降低慢病毒载体转录“通读率”的研究

Lentiviral vector is an important vehicle for gene transfer and gene therapy. However, due to the deletion of U3 promoter in the third generation of lentiviral vector leading to the lost of Upstream sequence element (USE) for transcriptional termination simoutaneously. Such a deletion, results in weakening the transcriptional terminational function leading to the increase of the probability for continuing trancribing downstream DNA at the transcriptional termination signal ("read-through"), which raises a bio-safety issue especially when the pseudovirus lands to the upstream of an oncogene. To reduce the "read-through" risk, some extra USE and insulators were introduced into △U3 with appearing of some extent of effects. Based on our previous achievement on deletion of most part of viral backbone after integration while maintaining the transgene, which leads to the probability of "replication-competent lentivirus" formation almost impossbile, we here attempt to further reduce lentiviral vector "read-through" rate by either using the combination of USE with insulator, or introducing some extra terminational signal, R, or screening out new insulators. Combining with our previous achievement on "suicidal" lentiviral vector, we aim to make our lentiviral vector close to the requirments for the clinical application.

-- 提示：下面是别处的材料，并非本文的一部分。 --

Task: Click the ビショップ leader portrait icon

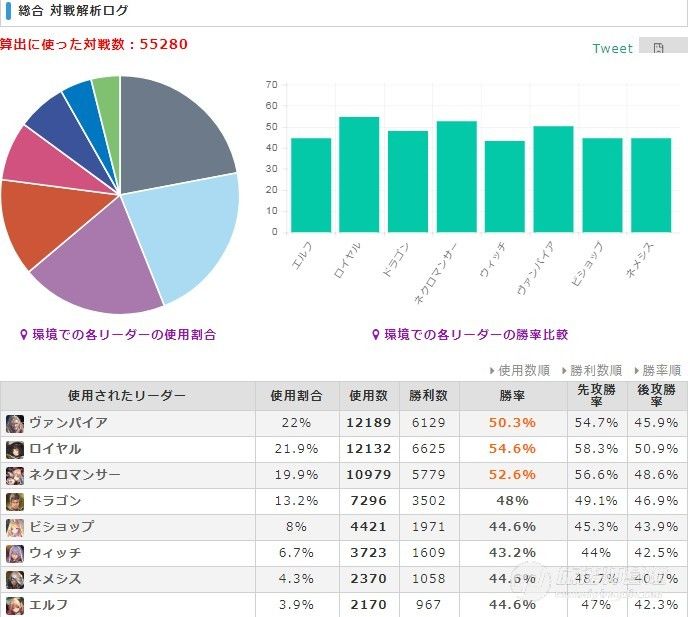Action: (x=15, y=527)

慢病毒载体是目前基因转导和基因治疗的重要工具。但是以删除U3启动子为标志的第三代慢病毒载体却因此删除而造成其转录本在3'不能被完全终止而"通读"，由此可能激活下游原癌基因等而导致安全隐患。虽然科学家们已通过插入隔离子等方法来降低转录"通读率"，但仍未能完全消除转录"通读"。因此深入开展提高慢病毒载体的安全性的研究具有重要的意义。我们先前在慢病毒载体整合入染色体后，在保留它所携带的外源基因的同时，删除了其大部分的病毒元件，使之几乎不可能形成"重组相适应性慢病毒"。在此基础上，本课题拟进一步通过叠加已被证实有效降低转录"通读率"的不同类型的元件，或引进多个转录终止信号R,或筛选新的小分子隔离子，以及组合上述研究结果，在不显著降低"假病毒"滴度的前提下，进一步降低慢病毒载体的转录"通读率"，并与我们已取得的在慢病毒载体引进自删除的研究成果相结合，力争使我们的慢病毒载体能够基本达到临床使用的要求。

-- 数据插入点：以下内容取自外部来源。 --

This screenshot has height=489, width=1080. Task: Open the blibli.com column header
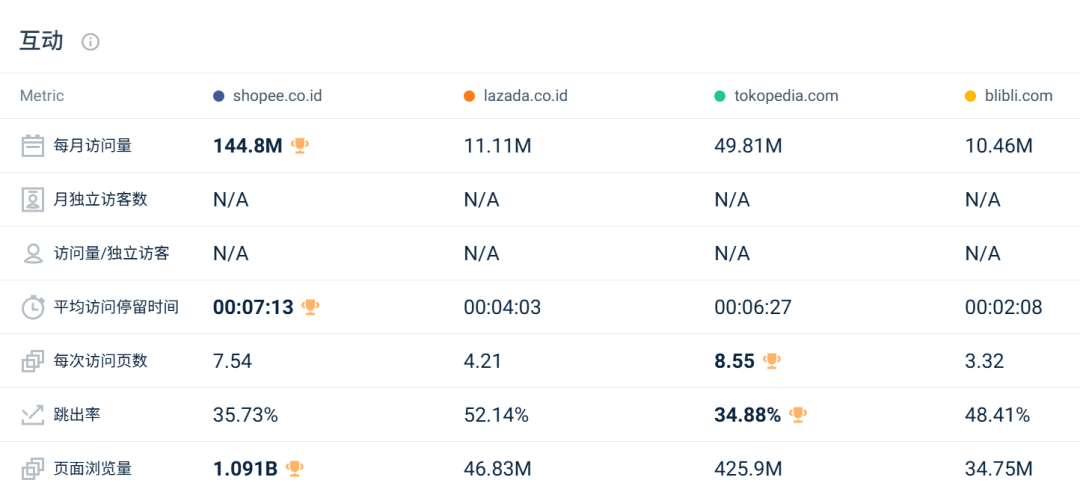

随着精准医疗、干细胞技术以及基因治疗载体技术的快速发展，这几年，基因治疗又被重新提到了一个越来越重要的位置上。而慢病毒载体在其中扮演着一个重要的角色。.本项目的研究目的是在第三代慢病毒载体的基础上，通过对载体的改造，来改善其由于大部分的U3区被删减，而造成的上游转录本在3'不能被完全终止，进而转录"通读"至整合位点的下游。此一现象的发生，有可能造成激活下游原癌基因等而产生安全隐患。.通过设计10套优化慢病毒载体转录通读率的方案（附件1）。我们在三个层面（pEGFP-N1报告基因载体系统、FUGW转移载体系统和模拟原病毒载体系统）（附件1），分别在RNA和蛋白两个水平上检测了的转录通读率（附件1，附件2，附件3）。最终筛选出三种原创的，优于已报导的有效改善转录通读的方案（附件1，附件4）。F、C-U、和2.4C-这三种元件在插入慢病毒载体后，我们观察到了其有效降低转录通读率，达到几乎为零的程度，优于野生型的HIV-1的转录通读率（附件4）。在此基础上，我们研究了这些元件的插入，对慢病毒载体的颗粒数以及整合率等生物特性的影响。我们发现它们对产病毒的颗粒数影响不大（附件5）。另外，将泡沫病毒嵌合体LTR的载体，F慢病毒载体感染293T细胞后，我们检测了其整合在染色体上的LTR的完整性。并且发现大约十分之一的F病毒整合在染色体上的LTR是不完整的（附件6）。因此，我们针对F病毒的LTR的完整性进行了优化筛选。经优化后的F病毒载体，在染色体上，没有发现有不完整的LTR产生（附件7）。与未优化的F病毒相比，优化的F病毒载体的转录通读率和生物滴度基本相似（附件6）。至此，我们成功地构建了转录通读率几乎为零的、在染色体具有完整的LTR的、更加安全的慢病毒载体。这载体保留了其能够在非分裂细胞（如：小鼠神经原细胞）的有效感染和表达的能力（附件8）。此项研究成果，被用于申请了专利（附件11，12）。我们的慢病毒载体安全性改进的研究成果，使之能够进一步满足临床基因和细胞治疗的安全要求。同时，也使我们圆满地完成了本课题的研究任务。